La operación, fruto de una colaboración internacional ejemplar entre la Fiscalía de Illinois (EE.UU.), la agencia Homeland Security Investigations, la Policía Nacional de Colombia y la UDYCO Central de la Policía Nacional española, permitió desarticular la red en 2022. Un agente infiltrado estadounidense se introdujo en la organización colombiana y coordinó la entrega controlada de la droga desde aguas del Caribe hasta Puerto Rico, desde donde viajó en un vuelo comercial a Madrid. Una vez en España, los procesados la trasladaron en autocaravana hasta una nave industrial en Siero (Asturias), donde fueron detenidos in fraganti mientras cargaban los sacos de cocaína junto a fusiles de asalto, un lanzacohetes y una granada militar en perfectas condiciones de uso.

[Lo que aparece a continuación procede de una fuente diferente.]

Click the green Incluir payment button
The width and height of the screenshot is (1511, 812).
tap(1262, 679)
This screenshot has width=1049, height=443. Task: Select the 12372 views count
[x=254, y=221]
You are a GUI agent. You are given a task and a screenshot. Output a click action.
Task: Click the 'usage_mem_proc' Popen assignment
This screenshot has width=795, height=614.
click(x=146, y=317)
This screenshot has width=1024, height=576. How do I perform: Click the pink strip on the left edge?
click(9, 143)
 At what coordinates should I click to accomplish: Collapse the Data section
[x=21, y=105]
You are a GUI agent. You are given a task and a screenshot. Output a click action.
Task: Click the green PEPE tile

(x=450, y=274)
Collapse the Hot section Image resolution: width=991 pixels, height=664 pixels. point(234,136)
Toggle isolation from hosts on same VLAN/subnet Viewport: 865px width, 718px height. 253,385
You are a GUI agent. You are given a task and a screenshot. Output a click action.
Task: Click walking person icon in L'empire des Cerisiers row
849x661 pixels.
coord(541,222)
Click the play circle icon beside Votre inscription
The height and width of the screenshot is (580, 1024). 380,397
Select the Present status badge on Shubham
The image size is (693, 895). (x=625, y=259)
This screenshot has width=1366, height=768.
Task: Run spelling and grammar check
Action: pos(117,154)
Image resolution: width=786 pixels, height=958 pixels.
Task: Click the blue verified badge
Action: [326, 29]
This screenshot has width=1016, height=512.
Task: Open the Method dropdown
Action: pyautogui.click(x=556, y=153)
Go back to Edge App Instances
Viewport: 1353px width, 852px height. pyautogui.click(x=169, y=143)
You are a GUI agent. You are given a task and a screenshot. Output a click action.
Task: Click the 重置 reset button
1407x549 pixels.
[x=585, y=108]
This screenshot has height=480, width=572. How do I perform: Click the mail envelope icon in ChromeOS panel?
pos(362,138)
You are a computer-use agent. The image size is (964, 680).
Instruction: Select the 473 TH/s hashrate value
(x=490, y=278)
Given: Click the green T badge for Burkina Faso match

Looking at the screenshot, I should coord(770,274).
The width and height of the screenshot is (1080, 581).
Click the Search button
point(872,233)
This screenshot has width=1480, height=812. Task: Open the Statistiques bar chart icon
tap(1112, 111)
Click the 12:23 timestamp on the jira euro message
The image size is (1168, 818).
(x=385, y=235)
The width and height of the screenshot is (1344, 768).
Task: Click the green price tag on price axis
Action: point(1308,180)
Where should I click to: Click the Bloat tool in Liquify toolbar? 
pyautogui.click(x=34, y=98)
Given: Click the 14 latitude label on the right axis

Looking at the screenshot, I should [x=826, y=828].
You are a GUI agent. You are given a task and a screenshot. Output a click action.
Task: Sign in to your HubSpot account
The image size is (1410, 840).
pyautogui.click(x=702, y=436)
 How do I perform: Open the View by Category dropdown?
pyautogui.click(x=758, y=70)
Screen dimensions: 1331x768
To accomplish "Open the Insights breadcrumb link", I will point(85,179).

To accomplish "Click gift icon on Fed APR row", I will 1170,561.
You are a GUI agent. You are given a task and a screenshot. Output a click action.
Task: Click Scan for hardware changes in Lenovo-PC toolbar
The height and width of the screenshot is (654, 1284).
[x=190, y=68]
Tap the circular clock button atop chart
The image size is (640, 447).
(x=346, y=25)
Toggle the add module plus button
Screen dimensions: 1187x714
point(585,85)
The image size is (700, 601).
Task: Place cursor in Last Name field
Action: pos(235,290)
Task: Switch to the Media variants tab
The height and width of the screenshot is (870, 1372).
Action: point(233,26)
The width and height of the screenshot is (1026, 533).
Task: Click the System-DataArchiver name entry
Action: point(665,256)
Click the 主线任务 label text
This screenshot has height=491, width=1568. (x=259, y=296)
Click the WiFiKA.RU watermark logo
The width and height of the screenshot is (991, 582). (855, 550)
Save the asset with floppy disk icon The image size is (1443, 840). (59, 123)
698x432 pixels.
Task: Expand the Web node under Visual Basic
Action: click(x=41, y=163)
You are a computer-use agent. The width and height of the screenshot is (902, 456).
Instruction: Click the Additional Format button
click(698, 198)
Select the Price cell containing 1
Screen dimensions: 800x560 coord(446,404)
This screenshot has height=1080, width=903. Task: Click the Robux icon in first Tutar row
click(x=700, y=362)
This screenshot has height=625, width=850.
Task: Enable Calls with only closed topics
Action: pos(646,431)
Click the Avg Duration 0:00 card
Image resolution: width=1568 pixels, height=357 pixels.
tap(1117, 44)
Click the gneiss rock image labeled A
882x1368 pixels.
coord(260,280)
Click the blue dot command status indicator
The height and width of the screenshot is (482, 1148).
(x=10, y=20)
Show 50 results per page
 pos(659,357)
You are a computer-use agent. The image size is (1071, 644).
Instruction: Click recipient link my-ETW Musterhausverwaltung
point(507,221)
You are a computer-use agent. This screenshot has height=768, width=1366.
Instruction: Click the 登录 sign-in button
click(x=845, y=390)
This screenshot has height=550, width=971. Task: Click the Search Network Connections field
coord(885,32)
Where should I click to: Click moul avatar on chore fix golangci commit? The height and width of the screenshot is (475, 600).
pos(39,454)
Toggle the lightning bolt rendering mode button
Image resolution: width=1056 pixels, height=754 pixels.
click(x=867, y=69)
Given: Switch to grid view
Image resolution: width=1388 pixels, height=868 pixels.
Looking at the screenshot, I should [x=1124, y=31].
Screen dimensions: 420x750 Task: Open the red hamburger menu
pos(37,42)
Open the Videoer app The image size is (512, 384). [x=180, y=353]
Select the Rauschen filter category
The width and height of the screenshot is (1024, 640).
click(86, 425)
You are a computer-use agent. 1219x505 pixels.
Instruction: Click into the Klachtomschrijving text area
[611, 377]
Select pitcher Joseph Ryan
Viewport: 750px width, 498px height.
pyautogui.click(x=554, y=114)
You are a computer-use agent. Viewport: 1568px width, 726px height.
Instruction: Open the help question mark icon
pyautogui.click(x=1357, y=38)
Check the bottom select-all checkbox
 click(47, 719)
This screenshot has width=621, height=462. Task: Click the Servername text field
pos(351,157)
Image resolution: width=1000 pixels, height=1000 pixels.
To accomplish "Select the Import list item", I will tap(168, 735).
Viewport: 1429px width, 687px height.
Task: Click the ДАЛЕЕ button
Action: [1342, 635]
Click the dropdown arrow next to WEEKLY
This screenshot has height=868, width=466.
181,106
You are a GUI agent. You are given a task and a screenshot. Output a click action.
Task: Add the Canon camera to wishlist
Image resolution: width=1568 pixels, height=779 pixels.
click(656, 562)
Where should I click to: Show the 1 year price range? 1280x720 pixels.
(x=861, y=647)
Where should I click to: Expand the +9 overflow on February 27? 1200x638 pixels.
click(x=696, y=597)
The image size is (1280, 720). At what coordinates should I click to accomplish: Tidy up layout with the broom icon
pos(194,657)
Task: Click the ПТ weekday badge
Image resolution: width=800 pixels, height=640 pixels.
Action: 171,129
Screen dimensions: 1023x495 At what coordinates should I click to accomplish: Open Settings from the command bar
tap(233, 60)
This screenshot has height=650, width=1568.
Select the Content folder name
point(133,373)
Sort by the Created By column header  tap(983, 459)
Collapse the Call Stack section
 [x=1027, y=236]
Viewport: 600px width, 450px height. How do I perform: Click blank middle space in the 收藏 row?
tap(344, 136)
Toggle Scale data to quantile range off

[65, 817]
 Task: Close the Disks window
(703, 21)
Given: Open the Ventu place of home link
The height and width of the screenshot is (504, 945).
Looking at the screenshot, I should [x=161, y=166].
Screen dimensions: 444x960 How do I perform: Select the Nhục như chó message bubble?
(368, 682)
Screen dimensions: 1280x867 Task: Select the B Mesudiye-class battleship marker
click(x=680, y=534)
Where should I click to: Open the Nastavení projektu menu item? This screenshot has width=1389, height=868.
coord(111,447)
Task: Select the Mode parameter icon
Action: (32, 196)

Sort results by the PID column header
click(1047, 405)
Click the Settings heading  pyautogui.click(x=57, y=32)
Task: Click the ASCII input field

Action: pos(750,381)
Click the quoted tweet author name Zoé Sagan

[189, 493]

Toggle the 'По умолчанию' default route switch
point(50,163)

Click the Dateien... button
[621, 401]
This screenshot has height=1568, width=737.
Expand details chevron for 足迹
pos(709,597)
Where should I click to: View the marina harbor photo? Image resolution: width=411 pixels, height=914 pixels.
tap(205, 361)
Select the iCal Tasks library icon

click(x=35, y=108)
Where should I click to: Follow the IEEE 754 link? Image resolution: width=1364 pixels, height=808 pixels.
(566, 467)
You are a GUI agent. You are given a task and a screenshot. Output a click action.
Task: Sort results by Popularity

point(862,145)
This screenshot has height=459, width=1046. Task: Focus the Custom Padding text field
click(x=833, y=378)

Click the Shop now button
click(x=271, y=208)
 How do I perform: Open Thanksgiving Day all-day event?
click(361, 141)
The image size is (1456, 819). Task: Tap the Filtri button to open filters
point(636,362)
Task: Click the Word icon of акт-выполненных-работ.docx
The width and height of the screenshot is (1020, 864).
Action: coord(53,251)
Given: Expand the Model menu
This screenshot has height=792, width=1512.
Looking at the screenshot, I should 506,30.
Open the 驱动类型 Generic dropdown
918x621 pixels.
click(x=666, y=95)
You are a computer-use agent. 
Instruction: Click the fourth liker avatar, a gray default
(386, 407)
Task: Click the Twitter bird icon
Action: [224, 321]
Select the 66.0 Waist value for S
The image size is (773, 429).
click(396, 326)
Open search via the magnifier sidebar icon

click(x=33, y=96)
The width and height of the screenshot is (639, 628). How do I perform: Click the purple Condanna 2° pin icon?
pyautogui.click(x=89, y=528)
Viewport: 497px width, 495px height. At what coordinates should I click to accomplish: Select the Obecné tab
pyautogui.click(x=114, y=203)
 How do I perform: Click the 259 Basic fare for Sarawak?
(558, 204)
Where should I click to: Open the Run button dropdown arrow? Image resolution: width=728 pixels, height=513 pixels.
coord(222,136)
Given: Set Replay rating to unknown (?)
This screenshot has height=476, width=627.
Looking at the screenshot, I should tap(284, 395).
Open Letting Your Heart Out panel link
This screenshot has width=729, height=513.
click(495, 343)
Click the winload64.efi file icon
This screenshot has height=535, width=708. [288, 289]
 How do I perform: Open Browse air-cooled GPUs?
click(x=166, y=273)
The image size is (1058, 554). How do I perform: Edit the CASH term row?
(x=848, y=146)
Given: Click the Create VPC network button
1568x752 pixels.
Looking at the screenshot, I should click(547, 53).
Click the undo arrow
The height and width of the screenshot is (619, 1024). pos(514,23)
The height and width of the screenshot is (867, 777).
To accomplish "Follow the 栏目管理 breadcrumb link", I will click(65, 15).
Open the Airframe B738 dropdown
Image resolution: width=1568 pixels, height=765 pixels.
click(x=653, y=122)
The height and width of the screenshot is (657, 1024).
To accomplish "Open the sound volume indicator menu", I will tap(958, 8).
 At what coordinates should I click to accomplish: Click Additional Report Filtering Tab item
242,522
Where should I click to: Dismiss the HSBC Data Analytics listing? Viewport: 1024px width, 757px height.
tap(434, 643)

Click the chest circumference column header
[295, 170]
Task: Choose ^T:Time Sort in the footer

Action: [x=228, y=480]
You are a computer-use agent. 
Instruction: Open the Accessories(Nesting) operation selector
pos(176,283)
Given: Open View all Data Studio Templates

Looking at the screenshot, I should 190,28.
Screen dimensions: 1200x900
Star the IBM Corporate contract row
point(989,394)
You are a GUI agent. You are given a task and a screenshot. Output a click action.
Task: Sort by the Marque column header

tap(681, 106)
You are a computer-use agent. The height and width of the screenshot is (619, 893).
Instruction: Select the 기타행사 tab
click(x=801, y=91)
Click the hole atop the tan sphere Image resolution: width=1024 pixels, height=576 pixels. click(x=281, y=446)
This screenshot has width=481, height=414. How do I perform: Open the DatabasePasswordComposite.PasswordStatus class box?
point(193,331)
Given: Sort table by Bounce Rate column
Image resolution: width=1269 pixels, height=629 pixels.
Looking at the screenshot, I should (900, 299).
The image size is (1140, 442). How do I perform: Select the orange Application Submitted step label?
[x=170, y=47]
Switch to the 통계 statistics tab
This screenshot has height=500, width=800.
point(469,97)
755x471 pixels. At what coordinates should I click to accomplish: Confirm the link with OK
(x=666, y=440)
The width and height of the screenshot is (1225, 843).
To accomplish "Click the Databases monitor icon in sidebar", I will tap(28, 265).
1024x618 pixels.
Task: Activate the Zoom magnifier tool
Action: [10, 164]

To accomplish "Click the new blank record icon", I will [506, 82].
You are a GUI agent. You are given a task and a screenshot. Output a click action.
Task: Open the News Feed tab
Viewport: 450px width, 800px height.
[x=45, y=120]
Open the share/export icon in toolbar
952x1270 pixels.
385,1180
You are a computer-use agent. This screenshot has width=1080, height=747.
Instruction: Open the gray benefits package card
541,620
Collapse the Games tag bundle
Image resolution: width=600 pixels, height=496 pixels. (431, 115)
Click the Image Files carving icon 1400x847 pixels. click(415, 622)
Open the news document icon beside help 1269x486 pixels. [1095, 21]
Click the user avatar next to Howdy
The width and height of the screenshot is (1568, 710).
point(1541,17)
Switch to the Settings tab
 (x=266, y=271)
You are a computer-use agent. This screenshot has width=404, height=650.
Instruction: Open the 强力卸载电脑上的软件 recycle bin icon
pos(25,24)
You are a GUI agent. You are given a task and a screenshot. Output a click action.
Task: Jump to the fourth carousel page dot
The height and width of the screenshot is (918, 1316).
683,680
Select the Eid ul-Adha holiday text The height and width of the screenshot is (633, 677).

Entre los acusados destaca el principal cabecilla, de nacionalidad colombiana, para quien se piden 14 años de cárcel por tráfico de drogas y pertenencia a organización criminal, más otros 7 años por el depósito de armas de guerra, junto a una multa de más de 145 millones de euros. Al menos otro de los procesados es también colombiano. Además, figura Carlos García Morales, alias “El Matador”, español de origen gallego (ourensano), que actuaba como enlace logístico de la banda en nuestro país. La Fiscalía les imputa delitos de tráfico de drogas en cantidad de notoria importancia, pertenencia a organización criminal y tenencia ilícita de armas de guerra.
El 28 de octubre de 2022, tres de los acusados fueron sorprendidos en plena faena en la nave del concejo de Siero, en la carretera de Viella-La Estación. La Policía Nacional, con el apoyo de la Policía Local, culminó así una investigación que comenzó por una alerta desde Estados Unidos y que demostró la profesionalidad y coordinación de nuestras fuerzas de seguridad.
Esta macrocausa es un golpe más a las redes de narcotráfico que intentan convertir España en puerta de entrada de la cocaína sudamericana. Mientras los colombianos lideran la operación desde su país de origen y utilizan a colaboradores locales como «El Matador» para la distribución en Europa, la Justicia española responde con firmeza y sin complejos.
Desde Gaceta.es aplaudimos el trabajo incansable de la Policía Nacional y la Fiscalía Antidroga. Que este juicio sirva de mensaje claro: en España no hay impunidad para los carteles de la droga. La seguridad de los españoles está por encima de cualquier interés criminal. El narcotráfico internacional no tiene cabida en nuestro país.